* RECORD EXCERPTS
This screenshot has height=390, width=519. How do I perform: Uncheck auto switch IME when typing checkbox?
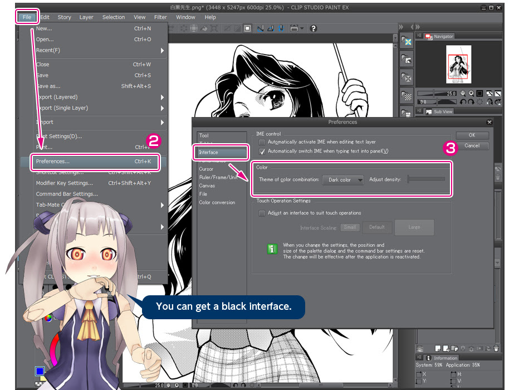[262, 152]
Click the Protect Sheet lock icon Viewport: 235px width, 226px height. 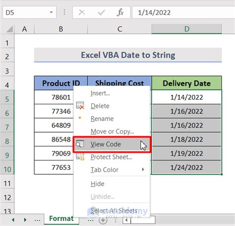pyautogui.click(x=80, y=156)
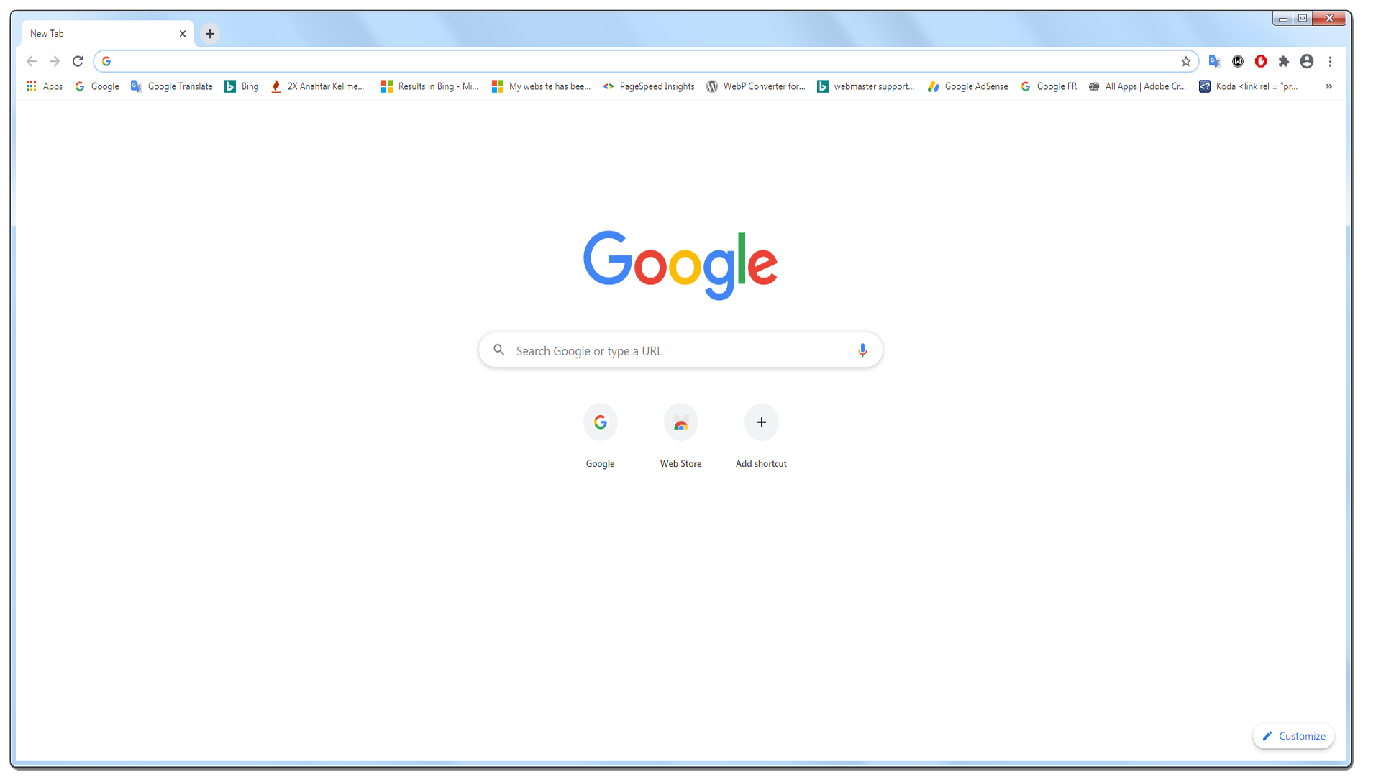Click the bookmark star icon in address bar
This screenshot has height=777, width=1381.
(1185, 60)
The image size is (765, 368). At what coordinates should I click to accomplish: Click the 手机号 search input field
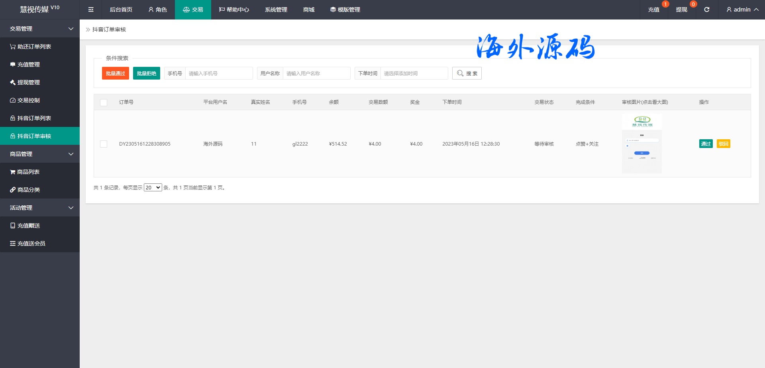[x=218, y=73]
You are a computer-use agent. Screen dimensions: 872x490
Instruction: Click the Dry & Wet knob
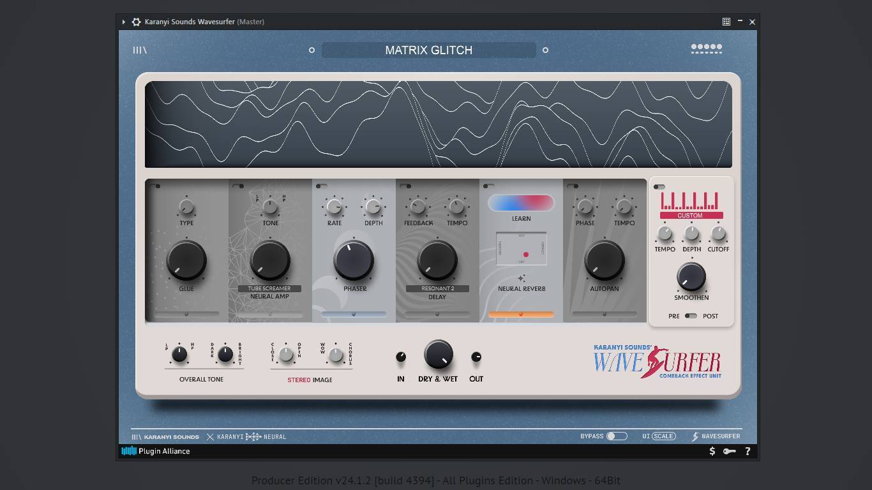438,354
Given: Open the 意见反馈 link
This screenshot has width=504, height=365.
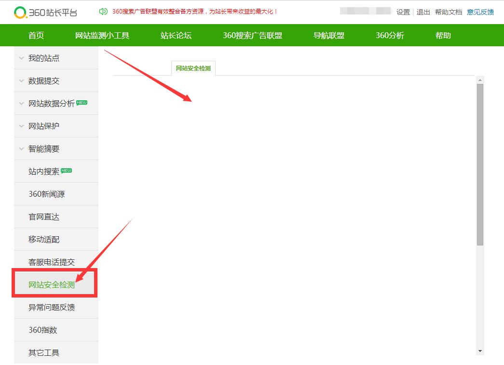Looking at the screenshot, I should point(480,12).
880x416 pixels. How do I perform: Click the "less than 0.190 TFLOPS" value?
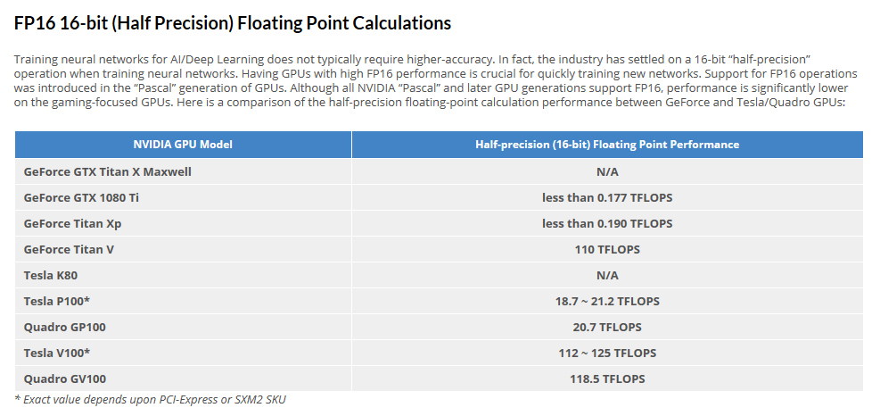pos(607,223)
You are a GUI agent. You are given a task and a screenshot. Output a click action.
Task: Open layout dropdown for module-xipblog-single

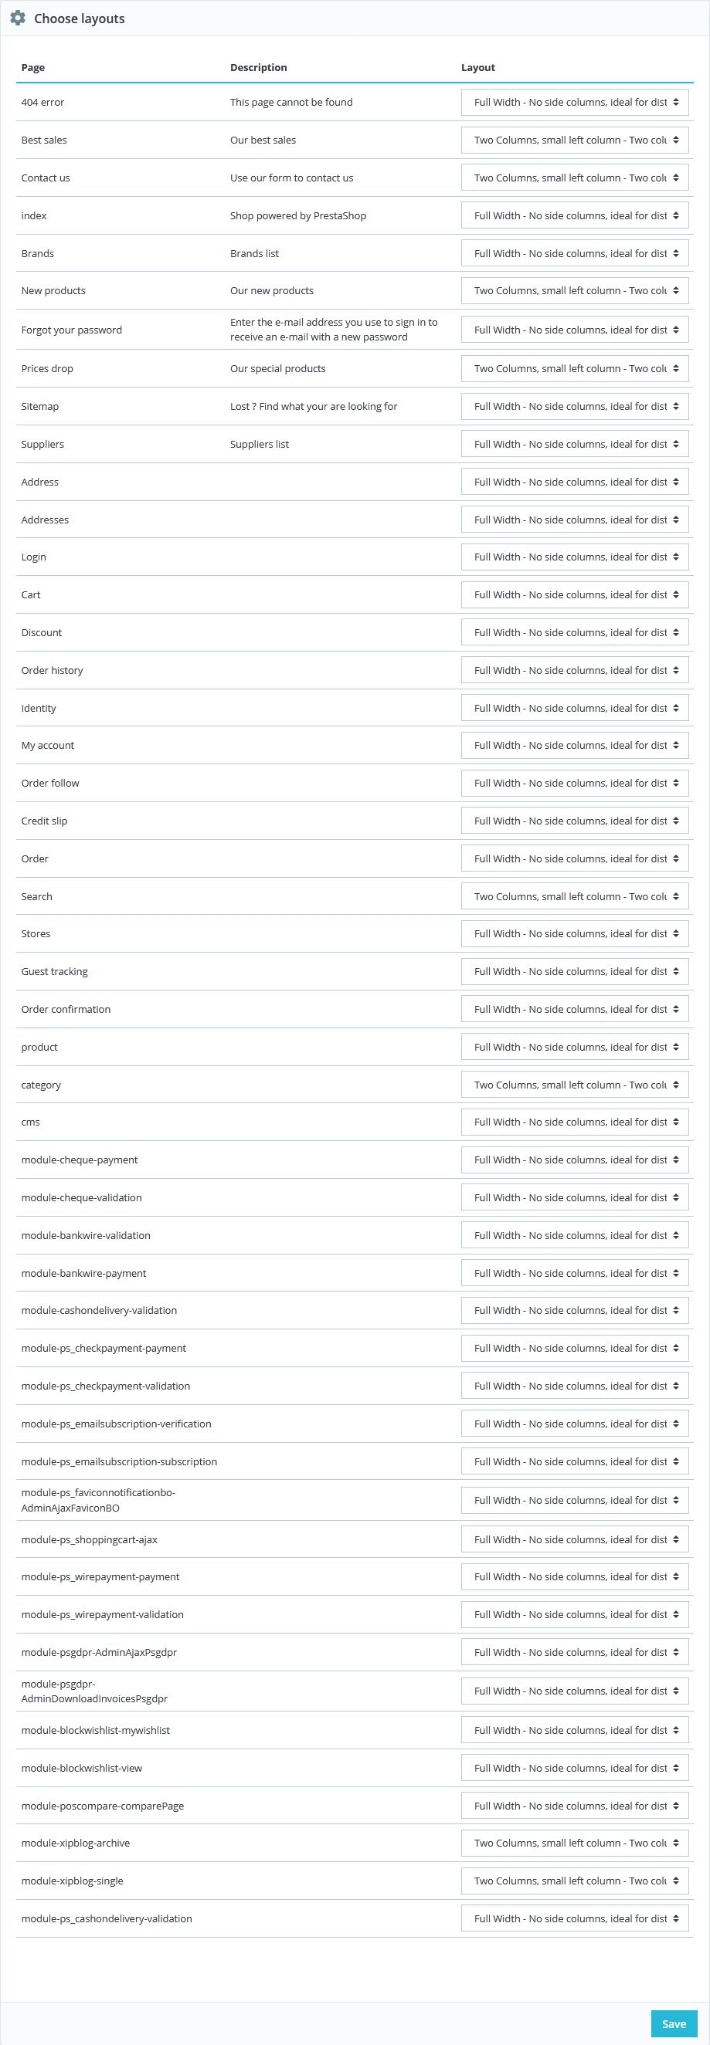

* WORK TASK
Wherever "agent" appears in a line of the entries, copy that line.

* RESPONSE TO THIS TASK
You are a computer-use agent. Screen dimensions: 872x490
You are a GUI agent. You are given a task and a screenshot. Output a click action.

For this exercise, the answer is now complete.